Un incubo iniziato lo scorso 23 agosto e, che spera, dissoltosi con il voto di metà maggio. Quel giorno le squadracce dei nazionalisti indù si radunarono davanti al centro pastorale di Khadamal che padre Thomas Chellan dirige da anni. Meglio andarsene nonostante la polizia, già in allerta, assicurasse di controllare la situazione. Inutile la fuga nella notte fino alla casa di un amico nel villaggio di Nuagaon, in campagna: padre Thomas viene scovato anche lì e per un giorno intero – nelle mani di 50 fanatici inferociti – seviziato con bastoni, cosparso di cherosene con la minaccia di dare fuoco ai vestiti. Poi, mezzo denudato, fatto inginocchiare in piazza. Un incubo, che ha lasciato segni indelebili sul corpo di questo sacerdote di 57 anni minuto, gentile, e ancora sorprendentemente gioioso.
«Si può sperare – spiega – perché il Biju Janata Dal del governatore uscente Navin Patnaik, ha superato nettamente i nazionalisti del Bjp. Patnaik aveva più volte protestato per quanto avvenuto nel distretto di Kandhamal, in Orissa, ma era ostaggio della storica alleanza con il Bjp. E poi, a livello federale, il Congresso ha registrato una massiccia vittoria: penso che gli elettori abbiano voluto difendere in ogni modo la laicità dello Stato contro il fondamentalismo indù. L’India è un grande Paese in cui indù, musulmani, buddisti e cristiani da secoli vivono in pace e vogliono continuare a farlo.
Sajan K. George, presidente del Global council of indians christians, ha chiesto al governatore dell’Orissa giustizia per i cristiani. Come concretamente?
Per prima cosa bisogna ricostruire un’atmosfera pacifica nei villaggi cristiani: ora si vive nel terrore, nel timore che i vicini di casa si rivelino inaspettati aguzzini. Occorre ricreare una possibile convivenza in primo luogo ristabilendo una amministrazione locale con polizia, ufficiali pubblici. Essere certi che se io non ti attacco tu non mi attacchi. In secondo luogo creare occasioni di dialogo, di confronto, di riconoscimento reciproco. Molti villaggi cristiani nel distretto di Kandhamal sono deserti, le case distrutti, gli abitanti nei campi profughi o fuggiti in altri Stati. Chi è rimasto spesso è costretto a conversioni forzate all’induismo, anche se nell’intimo resta cristiano. In questa situazione noi sacerdoti non riusciamo ad essere presenti, a svolgere il nostro servizio di pastori in queste comunità.

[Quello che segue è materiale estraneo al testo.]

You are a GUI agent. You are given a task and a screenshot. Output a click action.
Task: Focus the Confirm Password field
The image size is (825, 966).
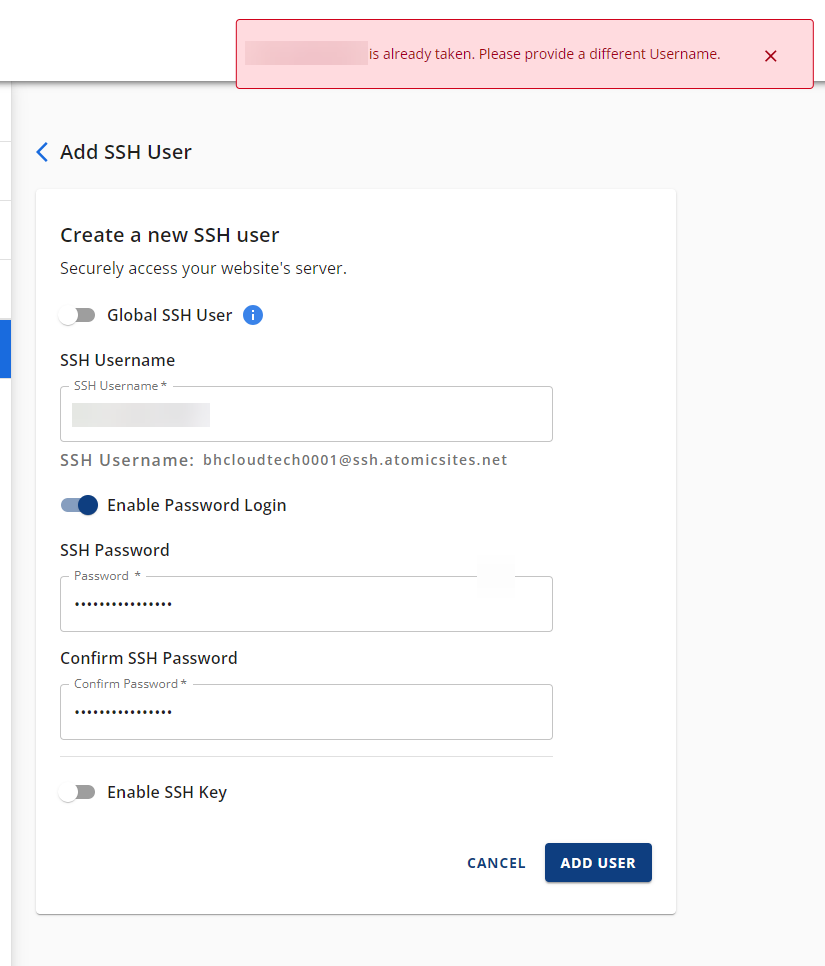tap(306, 712)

Molti però sostengono che in queste elezioni l’estremismo è stato sconfitto. Ne conviene?
Non posso affermare che siano stati definitivamente sconfitti perché sono ancora là e il Bjp governa ancora in alcuni Stati indiani. Non sono sconfitti e credo che adesso cercheranno di attuare il loro programma politico agendo come se fossero un partito secolarizzato.
A Pasqua l’arcivescovo di Cuttack Bhubaneswar, Rapahel Cheenath, ha rivolto un vigoroso appello in difesa della laicità dello Stato, sempre più a rischio. La più grande democrazia del mondo vede minate le basi della convivenza?
In India convivono da sempre culture e religioni diverse: noi viviamo così e non ci sentiamo per questo stranieri. I missionari cristiani potevano andare negli Stati a maggioranza indù senza problema, i rapporti fra le famiglie di religione diversa sono generalmente buone. Chi ha fomentato le violenze? Persone con mire politiche, che vivono segregate dagli altri e istigano gli altri indù: è una minoranza che ha creato questa situazione.
Subito dopo l’aggressione ha dichiarato: «Cristo mi sta guarendo: non ho odio né amarezza. Sono pronto a servire chi mi ha colpito». Oggi ripeterebbe queste parole?
Il cristianesimo, in India come nell’antica Roma, è nato dalle persecuzioni. Allora non c’erano i media a raccontarle, ma la Chiesa è cresciuta. Padre Thamas Chellan apre un libro e indica la pagina con la lista dei 75 cristiani uccisi fra agosto e dicembre. «Abbiamo imparato che il sangue dei martiri è il seme della Chiesa. Ora mi è stato chiesto di tornare in Kerala, il mio Stato di origine. Ma noi cristiani resteremo in Orissa e non rinunceremo alla fede».